There is only 1: OEM. Shop for prices at you local dealer (try dub dealer too). they set their own. I paid $100 at my nearest. My buddy paid $80 at his nearest across town. that included new oil and filter.

cheers.


----------



## Arnolds64 (Nov 13, 2009)

*Tool & Cost.*

Bob Hindson Racing in Kansas City - Was about 85.00 for both filter & fluid.

The mechanic there use the Screw driver method -Tap, Tap , Tap.

Have 61000 in mine. Got a Carfax of the car when I bought and it was service a lot at dealers and hope this was done at least one interval. Just did the T/B & W/P myself. Wasn't as hard as my Dual Overhead cam Mazda MX6 V6 cars (3, I owned). Great Tutorial by the Fotki dude here - http://public.fotki.com/BlueTTop/mods/timing-belt-replacement/ 

Now to see of the Dealers did their job with the Haldex. What is the OEM change interval? To lazy to look at my manual.


----------



## speed51133! (Aug 5, 2002)

warning:
i dont care what you all say, it can be a total beotch. the only problem is when injecting the new fluid in there, you have to QUICKLY put the tube aside and screw in the plug AS FLUID IS RUNNING OUT. fumble the threads a few seconds, and half the fluid is gone. drop the plug and the entire contents are spilled. if you are using ramps, it is spilled all over your arms/face/chest. the fluid stinks to the high heavens, and stinks anything it touches. clothing you wear is pretty much ruined. dont dare throw it in the laundry, everything will stink.

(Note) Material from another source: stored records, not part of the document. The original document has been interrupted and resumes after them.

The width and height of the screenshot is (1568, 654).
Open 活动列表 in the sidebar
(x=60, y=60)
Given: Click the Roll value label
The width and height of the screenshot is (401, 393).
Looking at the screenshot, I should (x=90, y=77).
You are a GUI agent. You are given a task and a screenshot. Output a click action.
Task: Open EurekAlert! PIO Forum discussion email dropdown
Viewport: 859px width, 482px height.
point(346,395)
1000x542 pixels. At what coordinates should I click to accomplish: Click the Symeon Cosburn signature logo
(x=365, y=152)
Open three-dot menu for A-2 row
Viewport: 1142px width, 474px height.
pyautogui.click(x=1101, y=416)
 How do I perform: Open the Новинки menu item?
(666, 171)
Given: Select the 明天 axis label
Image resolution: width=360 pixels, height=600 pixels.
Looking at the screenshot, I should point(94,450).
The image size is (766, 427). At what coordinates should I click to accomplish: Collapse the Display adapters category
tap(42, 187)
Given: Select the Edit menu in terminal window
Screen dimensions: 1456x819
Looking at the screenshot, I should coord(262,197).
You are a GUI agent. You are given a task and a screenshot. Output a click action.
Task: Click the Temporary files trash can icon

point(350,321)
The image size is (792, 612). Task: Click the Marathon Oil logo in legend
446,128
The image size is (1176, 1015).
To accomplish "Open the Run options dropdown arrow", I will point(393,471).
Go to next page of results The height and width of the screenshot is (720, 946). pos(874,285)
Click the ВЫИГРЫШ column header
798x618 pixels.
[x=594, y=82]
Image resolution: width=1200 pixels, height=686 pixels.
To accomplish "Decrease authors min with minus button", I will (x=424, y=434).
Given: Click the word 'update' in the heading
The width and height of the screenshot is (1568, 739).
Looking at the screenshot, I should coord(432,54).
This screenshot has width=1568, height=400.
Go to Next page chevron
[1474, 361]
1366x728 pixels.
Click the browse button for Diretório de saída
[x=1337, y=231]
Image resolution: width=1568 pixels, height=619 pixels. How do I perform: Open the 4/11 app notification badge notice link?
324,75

i ended up buying a second tube and just injecting it through the vent hole with a tube. BE CAREFUL DOING THIS. you can knock in a nut on the vent hole, then you have to dissassemble the whole thing to get it out. the nut holds the vent hole cap. the bentley says NOT TO USE THE VENT HOLE, but as long as you are careful not to knock in the nut, i dont see any reason not to use the vent.


----------



## darrenbyrnes (Jan 4, 2005)

speed51133! said:


> warning:
> i dont care what you all say, it can be a total beotch. the only problem is when injecting the new fluid in there, you have to QUICKLY put the tube aside and screw in the plug AS FLUID IS RUNNING OUT. fumble the threads a few seconds, and half the fluid is gone. drop the plug and the entire contents are spilled. if you are using ramps, it is spilled all over your arms/face/chest. the fluid stinks to the high heavens, and stinks anything it touches. clothing you wear is pretty much ruined. dont dare throw it in the laundry, everything will stink.
> 
> i ended up buying a second tube and just injecting it through the vent hole with a tube. BE CAREFUL DOING THIS. you can knock in a nut on the vent hole, then you have to dissassemble the whole thing to get it out. the nut holds the vent hole cap. the bentley says NOT TO USE THE VENT HOLE, but as long as you are careful not to knock in the nut, i dont see any reason not to use the vent.


Which is why I have my local shop do this service now.


----------



## Arnolds64 (Nov 13, 2009)

*Changed mine last night. Notes.*

I was worried that I did not get enough in it after it drip some out while filling. However I poured the contents into a same size water bottle like he shows here and ended up about the same as in pic. Apparently it was enough? Just to measure against what came in the "Caulk like tube" I poured it in the back end of the spent Caulk tube. Well it was only about slightly more than half. So i feel like I got more in it than it had before. I know I did not dump out half the tube of the new fluid. It is really hard not to spill some over. So do guys think it will good enough?

The good thing was that it had a plastic filter and it was pretty Clear and Gold still. Good sign it had been serviced albeit a little low? from the previous owner.

By the way I did use the Cheaper tool. It would have been fine I think if it was not for the old filter being so tight. probably did not lube the O Ring? Went in from the back side finally using a pry bar pushing down on the of the tool and it finally broke loose. I took me about an hour to get that bitch off. I would recommend getting the stock style tool. If it falls down and slides between the unit and the lower cross member it wedges itself an is a pain to get loose. Don't worry you just have to tap it with a screw driver. Sucks! You always should invest in the best tool for the job. I went against my own rule. I was cussing myself the whole time. I hate that! Once it was broke loose then I use 2 short extensions on my ratchet and it worked fine then. I did not tighten much at all. Once the O-Ring seats just snug it. Plenty.

By the way it does not smell near as bad 80-90 differential fluid. That is nasty!


----------



## darrenbyrnes (Jan 4, 2005)

Arnolds64 said:


> I was worried that I did not get enough in it after it drip some out while filling. However I poured the contents into a same size water bottle like he shows here and ended up about the same as in pic. Apparently it was enough? Just to measure against what came in the "Caulk like tube" I poured it in the back end of the spent Caulk tube. Well it was only about slightly more than half. So i feel like I got more in it than it had before. I know I did not dump out half the tube of the new fluid. It is really hard not to spill some over. So do guys think it will good enough?
> 
> The good thing was that it had a plastic filter and it was pretty Clear and Gold still. Good sign it had been serviced albeit a little low? from the previous owner.
> 
> ...


Which is why I have my local shop do this service now.


----------



## speed51133! (Aug 5, 2002)

i lent my schwaben tool to some dude in washington state for no charge. he shipped it back when done and paid shipping to him.

id do this again if anyone wants, no charge.


----------